Cruelty Of UK Deportation Law Deemed ‘Unavoidable Price to Pay’

London: In the UK, many parents are separated from their children as a result of deportation, regardless of whether they are loving and capable parents. The separation if often permanent, and the damage caused to the children left behind is severe and long-lasting. Bail for Immigration Detainees (BID) has produced a research report that documents the harm caused to children by forcible separation from a parent. The research provides an in-depth overview of recent academic insights and discussions and explores the effects of forced family separation in two different contexts – incarceration and deportation. BID is also releasing a self-help guide to enable the research to be used by unrepresented appellants in deportation appeals. The removal of legal aid for immigration cases brought about in the 2013 legal aid cuts means that independent expert report documenting the likely harm caused to the child (produced by a child psychologist or independent social worker, for example) are often prohibitively expensive for appellants. Whilst this is no substitute for such an independent expert report, it may provide useful additional evidence in a deportation appeal.

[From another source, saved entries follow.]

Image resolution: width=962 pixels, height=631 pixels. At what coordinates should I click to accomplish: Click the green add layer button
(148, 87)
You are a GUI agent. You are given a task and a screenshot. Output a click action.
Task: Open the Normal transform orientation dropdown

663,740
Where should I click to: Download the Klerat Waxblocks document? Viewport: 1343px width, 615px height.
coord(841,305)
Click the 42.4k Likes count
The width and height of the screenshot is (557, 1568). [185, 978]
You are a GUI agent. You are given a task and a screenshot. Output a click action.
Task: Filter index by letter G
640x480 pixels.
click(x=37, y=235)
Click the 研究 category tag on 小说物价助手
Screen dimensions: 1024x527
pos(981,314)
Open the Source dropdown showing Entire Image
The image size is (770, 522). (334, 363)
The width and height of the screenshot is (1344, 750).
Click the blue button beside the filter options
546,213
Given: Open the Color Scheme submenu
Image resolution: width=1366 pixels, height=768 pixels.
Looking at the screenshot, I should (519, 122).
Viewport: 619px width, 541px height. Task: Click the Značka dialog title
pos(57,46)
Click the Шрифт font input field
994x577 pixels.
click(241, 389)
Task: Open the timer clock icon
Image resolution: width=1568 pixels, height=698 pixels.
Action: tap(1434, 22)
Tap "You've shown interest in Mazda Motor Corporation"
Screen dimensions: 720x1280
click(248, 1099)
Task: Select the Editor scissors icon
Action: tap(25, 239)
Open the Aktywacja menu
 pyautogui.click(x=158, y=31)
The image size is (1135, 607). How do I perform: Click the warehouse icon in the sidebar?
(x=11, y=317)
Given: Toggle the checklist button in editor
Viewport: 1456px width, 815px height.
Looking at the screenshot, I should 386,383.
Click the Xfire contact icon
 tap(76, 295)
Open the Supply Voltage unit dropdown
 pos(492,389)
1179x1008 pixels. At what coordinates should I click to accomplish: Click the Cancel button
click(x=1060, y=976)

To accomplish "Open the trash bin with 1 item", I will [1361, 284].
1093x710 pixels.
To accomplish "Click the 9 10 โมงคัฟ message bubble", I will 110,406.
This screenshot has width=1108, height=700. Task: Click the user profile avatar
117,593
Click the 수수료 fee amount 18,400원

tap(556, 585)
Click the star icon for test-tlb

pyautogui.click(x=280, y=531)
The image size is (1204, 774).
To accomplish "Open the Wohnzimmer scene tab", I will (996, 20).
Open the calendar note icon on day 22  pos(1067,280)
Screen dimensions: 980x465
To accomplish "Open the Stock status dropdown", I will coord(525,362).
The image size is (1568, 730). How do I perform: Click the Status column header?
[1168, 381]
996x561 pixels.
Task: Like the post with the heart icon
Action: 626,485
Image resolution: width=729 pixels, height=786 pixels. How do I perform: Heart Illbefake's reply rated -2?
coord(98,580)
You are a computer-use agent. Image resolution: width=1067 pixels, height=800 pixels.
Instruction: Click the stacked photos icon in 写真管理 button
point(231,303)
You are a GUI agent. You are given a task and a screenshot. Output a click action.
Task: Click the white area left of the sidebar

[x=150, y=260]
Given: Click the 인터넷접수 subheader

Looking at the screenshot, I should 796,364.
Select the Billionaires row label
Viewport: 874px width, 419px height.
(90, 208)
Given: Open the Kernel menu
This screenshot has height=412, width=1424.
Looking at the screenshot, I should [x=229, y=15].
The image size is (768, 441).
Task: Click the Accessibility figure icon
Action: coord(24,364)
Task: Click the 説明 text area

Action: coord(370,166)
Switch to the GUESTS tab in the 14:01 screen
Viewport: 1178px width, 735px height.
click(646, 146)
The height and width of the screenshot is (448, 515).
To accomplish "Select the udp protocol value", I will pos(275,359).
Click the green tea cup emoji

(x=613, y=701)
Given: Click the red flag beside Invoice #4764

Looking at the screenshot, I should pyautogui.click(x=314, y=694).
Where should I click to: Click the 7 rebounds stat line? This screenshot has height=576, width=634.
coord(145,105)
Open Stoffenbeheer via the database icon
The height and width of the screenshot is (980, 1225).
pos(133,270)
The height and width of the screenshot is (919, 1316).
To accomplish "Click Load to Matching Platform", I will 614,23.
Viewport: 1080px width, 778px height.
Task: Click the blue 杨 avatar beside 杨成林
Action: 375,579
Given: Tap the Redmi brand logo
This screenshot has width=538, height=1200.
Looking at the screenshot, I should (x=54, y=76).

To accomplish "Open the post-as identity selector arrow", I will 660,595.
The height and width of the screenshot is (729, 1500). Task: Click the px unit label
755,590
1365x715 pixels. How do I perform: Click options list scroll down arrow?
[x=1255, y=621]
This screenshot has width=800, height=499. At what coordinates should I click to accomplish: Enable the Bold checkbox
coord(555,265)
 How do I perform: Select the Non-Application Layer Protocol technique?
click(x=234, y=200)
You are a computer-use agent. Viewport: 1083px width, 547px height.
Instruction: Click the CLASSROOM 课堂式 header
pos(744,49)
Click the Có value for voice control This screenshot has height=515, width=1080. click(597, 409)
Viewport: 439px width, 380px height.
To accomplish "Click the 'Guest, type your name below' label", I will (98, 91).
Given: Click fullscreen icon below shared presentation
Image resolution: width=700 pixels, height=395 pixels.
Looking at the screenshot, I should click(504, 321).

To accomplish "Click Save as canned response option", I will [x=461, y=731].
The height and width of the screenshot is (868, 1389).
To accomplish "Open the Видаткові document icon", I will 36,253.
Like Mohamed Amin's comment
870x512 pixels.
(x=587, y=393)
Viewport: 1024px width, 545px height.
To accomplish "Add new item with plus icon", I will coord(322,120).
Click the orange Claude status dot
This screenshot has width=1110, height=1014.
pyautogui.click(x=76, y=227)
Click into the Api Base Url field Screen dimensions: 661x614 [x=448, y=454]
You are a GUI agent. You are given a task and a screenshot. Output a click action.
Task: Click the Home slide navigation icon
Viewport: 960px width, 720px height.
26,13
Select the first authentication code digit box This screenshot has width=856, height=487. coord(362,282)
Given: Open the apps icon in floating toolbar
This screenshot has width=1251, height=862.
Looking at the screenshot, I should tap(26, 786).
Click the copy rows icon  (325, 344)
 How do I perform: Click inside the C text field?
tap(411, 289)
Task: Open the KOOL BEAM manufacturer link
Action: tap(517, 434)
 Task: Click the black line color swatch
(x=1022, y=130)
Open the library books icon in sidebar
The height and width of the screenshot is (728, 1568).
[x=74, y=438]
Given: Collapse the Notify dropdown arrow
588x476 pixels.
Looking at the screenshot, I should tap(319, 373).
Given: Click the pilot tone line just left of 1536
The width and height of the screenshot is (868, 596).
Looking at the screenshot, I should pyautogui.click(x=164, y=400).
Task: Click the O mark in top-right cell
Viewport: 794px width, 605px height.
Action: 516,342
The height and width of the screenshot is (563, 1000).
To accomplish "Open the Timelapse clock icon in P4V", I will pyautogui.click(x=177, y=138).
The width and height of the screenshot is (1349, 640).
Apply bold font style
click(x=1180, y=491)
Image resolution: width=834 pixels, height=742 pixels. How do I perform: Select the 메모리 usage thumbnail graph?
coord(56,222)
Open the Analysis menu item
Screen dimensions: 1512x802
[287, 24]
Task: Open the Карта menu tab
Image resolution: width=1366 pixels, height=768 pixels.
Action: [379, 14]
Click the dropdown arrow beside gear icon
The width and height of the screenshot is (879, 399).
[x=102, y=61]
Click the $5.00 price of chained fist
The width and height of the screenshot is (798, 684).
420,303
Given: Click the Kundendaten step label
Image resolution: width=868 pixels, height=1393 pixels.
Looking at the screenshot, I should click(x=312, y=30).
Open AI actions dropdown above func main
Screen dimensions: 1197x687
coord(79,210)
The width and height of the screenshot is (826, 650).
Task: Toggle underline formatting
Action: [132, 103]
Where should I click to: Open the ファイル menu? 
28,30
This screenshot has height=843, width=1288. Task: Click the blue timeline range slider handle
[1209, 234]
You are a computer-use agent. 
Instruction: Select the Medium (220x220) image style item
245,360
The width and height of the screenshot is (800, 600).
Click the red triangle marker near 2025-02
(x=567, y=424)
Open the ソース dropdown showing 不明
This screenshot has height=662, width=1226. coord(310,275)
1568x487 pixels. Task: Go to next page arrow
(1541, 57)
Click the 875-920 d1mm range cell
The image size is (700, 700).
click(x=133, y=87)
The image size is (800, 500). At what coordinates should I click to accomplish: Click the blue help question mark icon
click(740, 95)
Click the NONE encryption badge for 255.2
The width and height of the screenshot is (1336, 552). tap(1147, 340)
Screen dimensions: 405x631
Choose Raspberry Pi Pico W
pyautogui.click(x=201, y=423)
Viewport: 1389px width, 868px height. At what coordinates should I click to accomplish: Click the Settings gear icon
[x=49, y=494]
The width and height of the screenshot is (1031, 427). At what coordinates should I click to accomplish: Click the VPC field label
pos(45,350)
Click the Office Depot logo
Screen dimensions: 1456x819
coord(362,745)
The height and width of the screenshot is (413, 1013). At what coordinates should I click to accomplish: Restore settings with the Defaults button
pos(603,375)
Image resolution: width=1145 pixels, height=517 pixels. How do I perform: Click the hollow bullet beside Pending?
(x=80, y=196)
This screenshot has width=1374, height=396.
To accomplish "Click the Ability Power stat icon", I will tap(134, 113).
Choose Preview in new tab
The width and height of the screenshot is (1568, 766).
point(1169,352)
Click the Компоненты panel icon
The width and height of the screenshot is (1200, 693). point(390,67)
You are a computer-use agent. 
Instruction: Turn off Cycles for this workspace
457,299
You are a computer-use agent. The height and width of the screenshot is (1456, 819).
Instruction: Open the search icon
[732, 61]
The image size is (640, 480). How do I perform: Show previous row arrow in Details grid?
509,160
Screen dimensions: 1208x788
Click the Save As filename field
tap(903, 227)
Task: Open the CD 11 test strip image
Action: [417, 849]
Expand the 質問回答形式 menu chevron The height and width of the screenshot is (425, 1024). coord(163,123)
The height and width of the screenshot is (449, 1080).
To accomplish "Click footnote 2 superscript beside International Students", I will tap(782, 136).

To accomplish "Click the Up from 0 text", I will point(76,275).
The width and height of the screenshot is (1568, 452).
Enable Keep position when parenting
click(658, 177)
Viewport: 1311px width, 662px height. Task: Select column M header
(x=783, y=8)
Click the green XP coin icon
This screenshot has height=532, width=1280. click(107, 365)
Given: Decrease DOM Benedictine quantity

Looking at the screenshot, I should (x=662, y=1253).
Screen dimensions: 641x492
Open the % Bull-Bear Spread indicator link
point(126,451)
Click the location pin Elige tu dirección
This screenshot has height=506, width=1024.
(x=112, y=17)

Imprisonment has far-reaching adverse consequences on the families and wider communities connected to prisoners. Outcomes for children of incarcerated parents are far worse on a number of different measures. Such children are more likely to have Adverse Childhood Experiences, are at significantly higher risk of mental health problems; more likely to suffer from nightmares, anxiety, and bedwetting. The effects of parental incarceration endure for considerable periods and are associated with a higher likelihood of offending, drug abuse, school failure and unemployment.